Ich war das Kind meiner Eltern in Not und Treue; nun bin ich mein eigener Vater geworden, mein Sohn und mein heiliger Geist. Es ist ein neues Sehen in mir, ein neues Wissen und Sehnen. Das will ich den Menschen bringen: Denn die alten Wahrheiten sind schal geworden. Sie gleichen leeren Hülsen und Glocken, die das Geläut verloren haben.«
Dieses alles sprach Faber wie einen hohen Gesang in das Morgenlicht hinein, das sich immer heller entzündete. Aus seinem Gesicht war alle Düsterkeit gewichen, und der Klang seiner Stimme quoll über von eherner Sanftmut.
Der Wald des Feistelberges trat immer deutlicher aus der Dämmerung heraus und es war, als wandere er aus der Ferne zu uns heran. Von Raspenau tönte wie ein traumhaftes Lied der Stundenschlag der Uhr.
Faber achtete auf alles in heiterer Bereitschaft und sprach dann: »In einer Stunde kommt die Sonne. Wir wollen uns derweil hinlegen und schlafen. Dann gehst du in deinen Dienst und ich in meinen.«
Er wickelte sich in den Mantel und versank sogleich in tiefen Schlaf. Ich war überwach von den Ereignissen der Nacht, und während ich allem noch einmal nachsann, betrachtete ich voll Staunen das Gesicht meines ruhenden Freundes, der nach den fast übermenschlichen Anstrengungen dalag, stark und schön, wie einer, den Frohsinn ermüdet hat, und ich wurde fast traurig und zaghaft im Betrachten dieses Unzerbrechlichen.
Indessen erwachte das Geflöt der Amseln im Walde. Lerchentriller schossen in die Höh' und taumelten wieder schlaftrunken ins Gras. Zuletzt wurde es mir auch grau vor den Augen. Ich lehnte mich gegen den Stamm des Feldbirnbaumes und schlief ein.
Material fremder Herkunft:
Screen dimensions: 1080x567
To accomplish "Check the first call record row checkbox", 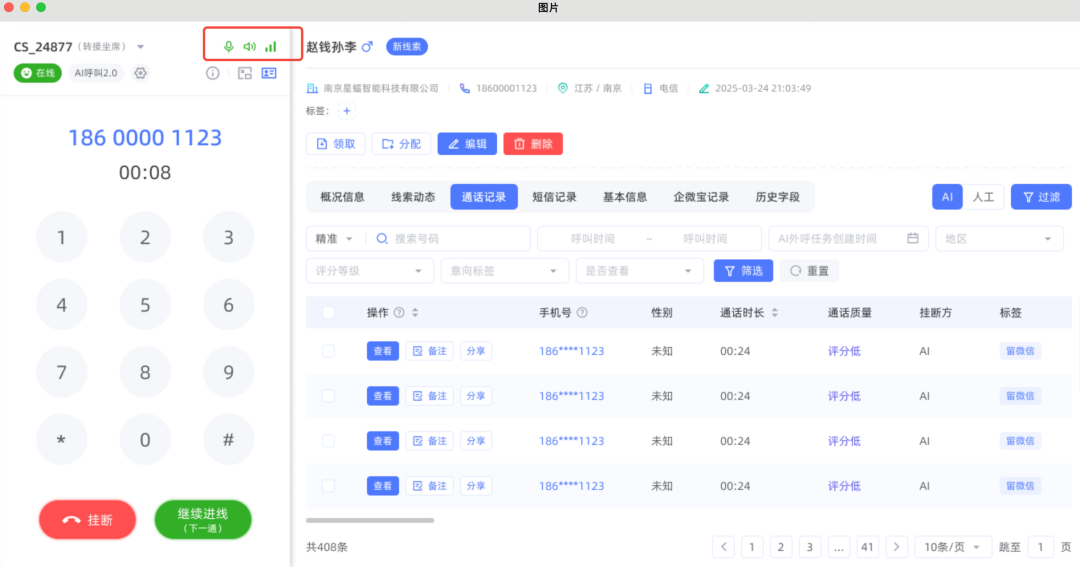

Ein Gemurmel weckte mich. Als ich die Augen öffnete, schwebte die Sonne wie eine riesige, glühende Hostie über den Feistelbergen, und Faber stand außerhalb des Baumschattens auf dem Hügel, von dem ersten Licht umflossen und redete in das Gestirn hinein. Jetzt, da er sah, daß ich wach sei, trat er an mich heran, streckte mir die Hand entgegen und sagte: »Ich danke dir von Herzen, Kastner! Du hast mir das Beste gegeben, was ein Mensch dem anderen geben kann: Du warst mir ein Licht auf meinem Wege, und deine treue Seele klang mir den Sinn meines Sinnens wider. Lebe dein Wohl! das ist mein Wunsch. Und wenn du mir einen Gefallen erweisen willst, so sieh dann und wann beim alten Plaschke nach, dem ich meine Sachen schenke. Grüße ihn herzlich von mir und gib Liese diese Andenken wieder. Sage ihr dabei: Die Getrennten sind nicht geschieden. Dann hat ihr Leben ein Hoffen.«
Ich fragte ihn noch, was ich der Schulbehörde sagen solle und wohin er zu reisen gedenke.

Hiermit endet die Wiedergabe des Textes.